■ Objetivo
Reproduce fielmente el fragmento del pasaje sobre Félix Varela que va desde "Cuba tiene una" hasta "el propio Roa.", ambos incluidos.

■ Pasaje citado
A la memoria de Félix Varela en bicentenario de publicado El Habanero
“Quienes no cabían en los asientos escuchaban de pie, y los que no cabían en el aula se colgaban de las ventanas para poder oírlo”, recordaba.
Cuba tiene una nómina histórica de maestros que, al mismo tiempo, fueron antorchas humanas que iluminaron el camino de los cubanos.
Entre ellos sobresalen nombres como José Agustín Caballero y Rodríguez, Félix Varela y Morales, José de la Luz y Caballero, Rafael María de Mendive, Rafael Morales y González y el propio Roa.
Un dato de lo más interesante en esta cadena de docencia magistral es la continuidad, pues cada uno de estos hombres fue discípulo del anterior.

■ Material proporcionado
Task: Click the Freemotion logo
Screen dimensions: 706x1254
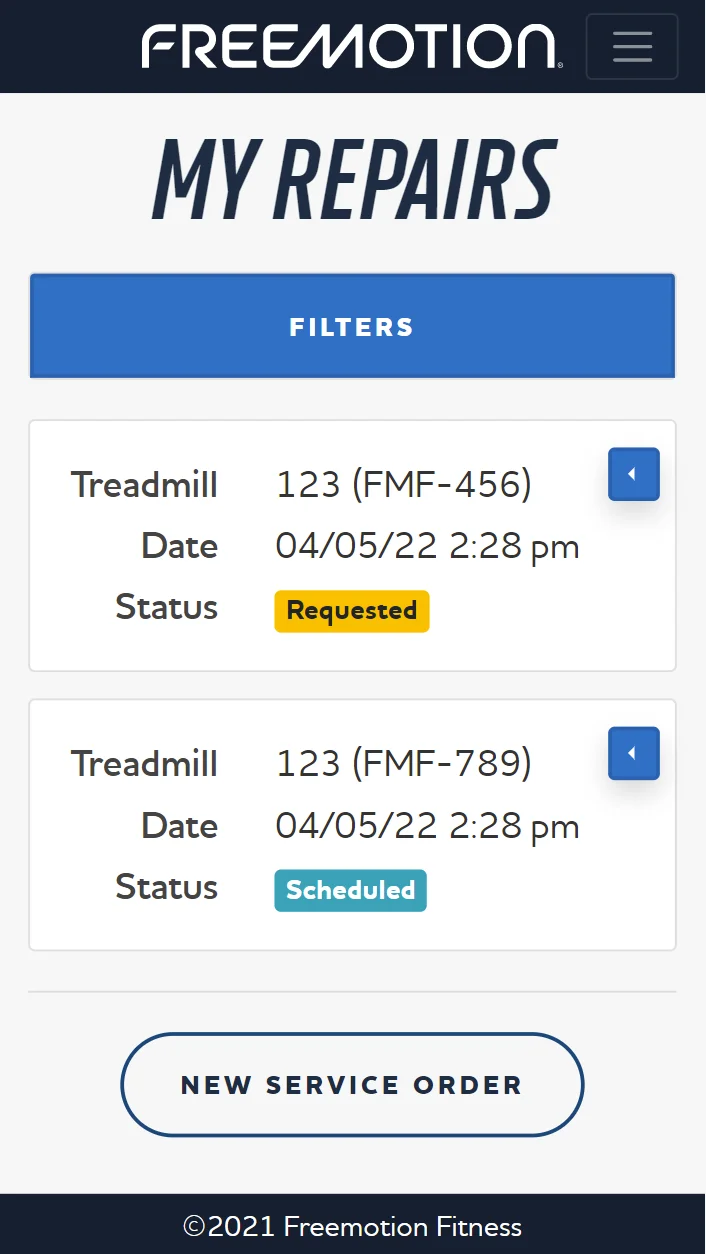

■ Resultado
Cuba tiene una nómina histórica de maestros que, al mismo tiempo, fueron antorchas humanas que iluminaron el camino de los cubanos.
Entre ellos sobresalen nombres como José Agustín Caballero y Rodríguez, Félix Varela y Morales, José de la Luz y Caballero, Rafael María de Mendive, Rafael Morales y González y el propio Roa.